If you want to disassemble it further, just lift off the cluster at this point and the innards will be revealed to you, including another row of 1/8" balls (which will probably fall out) at the base of the freewheel, and two or three spring-loaded pawls which make the ratchet work.
You can now clamp the inner body in a vise by the pawl recesses, and unscrew the wheel. This is how you remove a freewheel when you can't use a freewheel remover. Removing the inner body makes reassembly easier, but there is some possibility of damage from the vise jaws.
For re-assembly, you can use thickish grease to stick the balls in place while you reassemble the unit. With the outer part of the freewheel large-side-up, first insert balls into its bearing race. Don't fill the race completely -- leave room for two or three more balls.
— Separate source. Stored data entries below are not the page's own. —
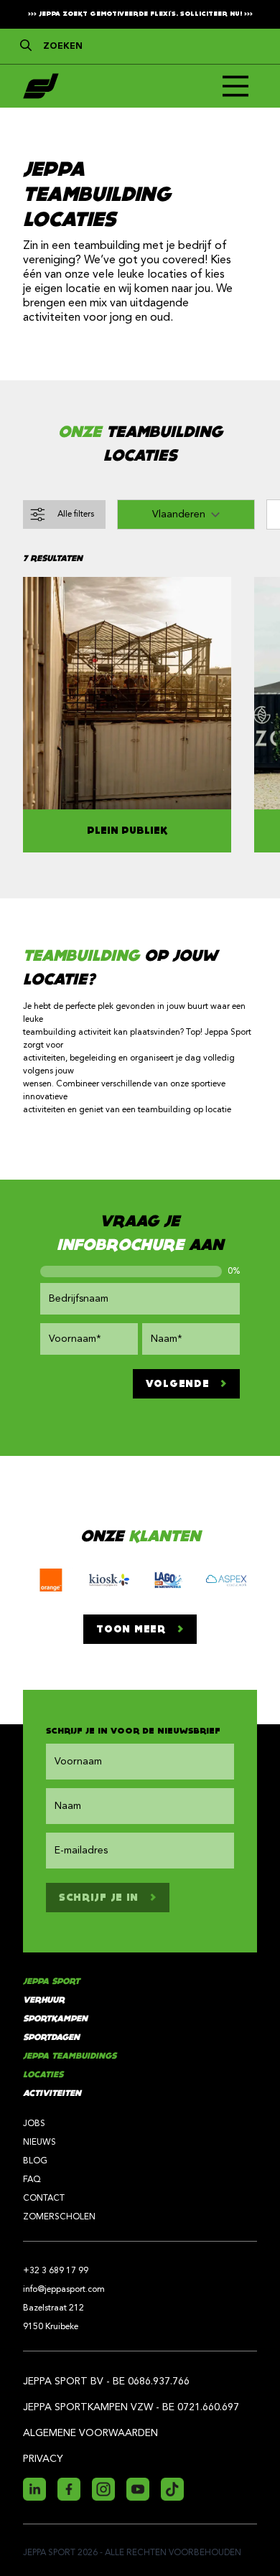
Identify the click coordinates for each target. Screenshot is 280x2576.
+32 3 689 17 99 (55, 2271)
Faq (32, 2180)
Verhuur (44, 2000)
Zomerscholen (59, 2217)
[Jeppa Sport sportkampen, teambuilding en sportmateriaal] (41, 86)
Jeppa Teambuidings (69, 2056)
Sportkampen (55, 2019)
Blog (35, 2161)
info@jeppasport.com (64, 2289)
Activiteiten (52, 2093)
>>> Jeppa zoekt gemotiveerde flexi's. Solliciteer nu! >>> (140, 14)
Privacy (43, 2459)
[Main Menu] (235, 86)
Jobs (34, 2124)
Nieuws (39, 2142)
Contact (44, 2198)
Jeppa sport (51, 1981)
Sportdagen (51, 2037)
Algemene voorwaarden (90, 2433)
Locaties (43, 2075)
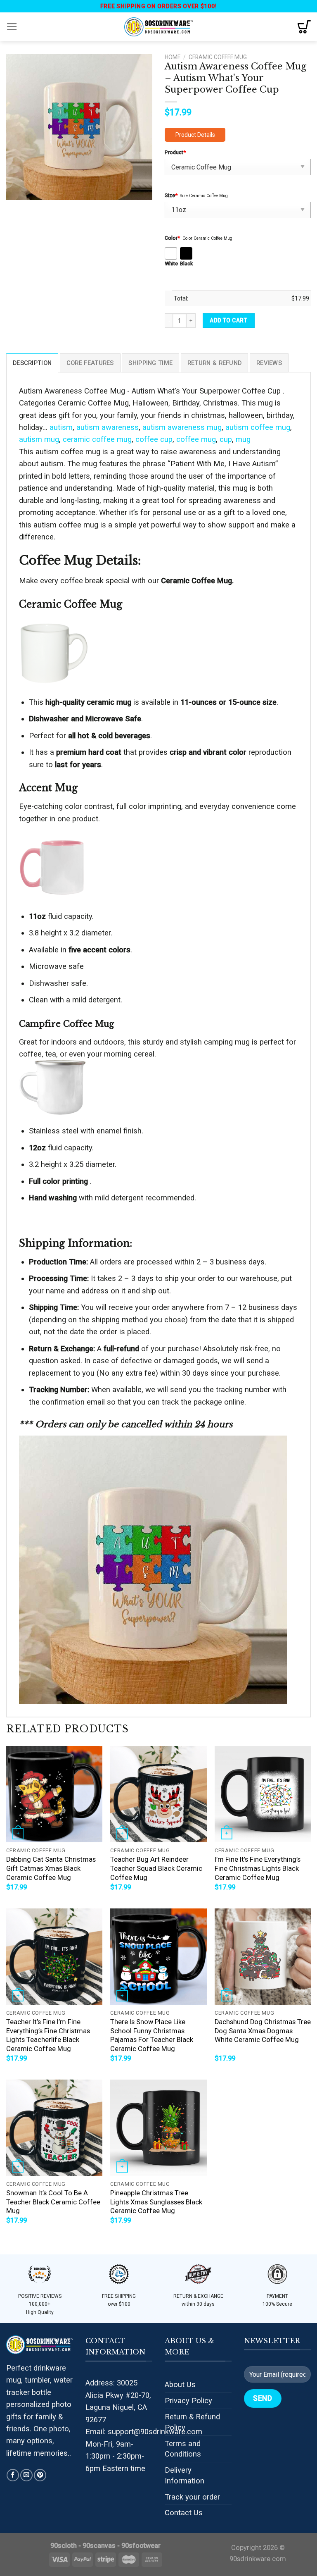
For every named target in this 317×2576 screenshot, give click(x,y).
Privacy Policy (188, 2400)
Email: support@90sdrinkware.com (143, 2431)
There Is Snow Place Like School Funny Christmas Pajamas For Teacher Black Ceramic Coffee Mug (151, 2035)
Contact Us (184, 2512)
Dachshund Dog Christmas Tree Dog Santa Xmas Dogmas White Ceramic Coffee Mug (263, 2031)
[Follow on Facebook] (13, 2475)
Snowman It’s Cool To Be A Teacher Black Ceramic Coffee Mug (53, 2202)
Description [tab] (32, 363)
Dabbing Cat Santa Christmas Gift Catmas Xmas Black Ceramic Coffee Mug (51, 1868)
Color (172, 238)
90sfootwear (141, 2546)
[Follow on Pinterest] (40, 2475)
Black (186, 263)
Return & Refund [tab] (214, 363)
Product (175, 152)
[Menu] (12, 27)
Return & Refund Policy (192, 2422)
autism (61, 427)
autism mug (39, 439)
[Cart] (304, 27)
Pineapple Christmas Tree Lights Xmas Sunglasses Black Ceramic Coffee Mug (156, 2202)
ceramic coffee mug (97, 439)
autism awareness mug (182, 427)
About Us (180, 2384)
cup (226, 439)
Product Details (195, 134)
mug (243, 439)
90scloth (63, 2546)
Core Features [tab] (90, 363)
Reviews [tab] (269, 363)
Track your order (192, 2497)
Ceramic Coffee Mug (218, 57)
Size (171, 195)
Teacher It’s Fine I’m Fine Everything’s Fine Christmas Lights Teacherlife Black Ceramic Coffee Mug (48, 2035)
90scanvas (99, 2546)
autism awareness (107, 427)
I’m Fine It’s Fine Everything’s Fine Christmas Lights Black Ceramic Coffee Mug (257, 1868)
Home (172, 57)
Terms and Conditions (183, 2449)
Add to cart (228, 320)
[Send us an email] (26, 2475)
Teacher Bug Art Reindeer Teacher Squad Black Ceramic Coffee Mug (156, 1868)
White (171, 263)
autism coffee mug (257, 427)
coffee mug (196, 439)
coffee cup (154, 439)
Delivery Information (184, 2475)
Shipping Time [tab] (150, 363)
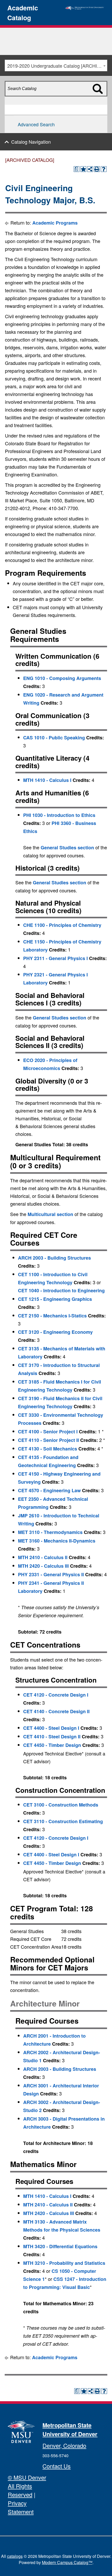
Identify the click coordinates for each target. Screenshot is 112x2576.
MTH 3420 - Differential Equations (60, 2246)
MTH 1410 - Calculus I (47, 780)
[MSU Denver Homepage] (84, 7)
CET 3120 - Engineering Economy (55, 1332)
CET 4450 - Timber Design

The tricky part is the pawls. In days of yore, there were special bobby-pin-like clips to hold the pawls compressed against their springs while you re-assembled the freewheel. These are no longer available.
Instead of the special clips, you can use a rubber band with a piece of thread looped though it. Assemble the pawls to the freewheel core, then wrap the rubber band around them to hold them against their springs. You may also be able to get the pawls to seat by holding the freewheel large-side-up and moving the core from side to side as you rotate it clockwise.
Once the outer part of the freewheel is more-or-less in place, use the thread to pull the rubber band out through the middle of the freewheel.
Sometimes it is possible to seat the pawls by carefully rotating the inner and outer bodes against eash other in the freewheeling direction.
After seating the pawls, listen as you slowly rotate the outer body backwards.You should hear "tick, tock, tick, tock" if the ratchet in the outer body has an odd number of teeth -- one pawl engages at a time. If both engage at the same time, as on many SunTour freewheels, you should hear ticktick, ticktick, ticktick.
Use blue threadlock compound on the lockring threads, so it will not unscrew. It threads on counterclockwise, and tightening it will tend to loosen the freewheel from the wheel. Tighten the freewheel onto the wheel using a sprocket and chain whip or freewheel remover, so you will have enough purchase to tighten the lockring.
Most of these may be serviced in the same way as conventional freewheels. You'll need a fairly hard-to-find old-style Shimano special tool (TL-FH 40) to unscrew the cup, which is also the cone for the main bearings.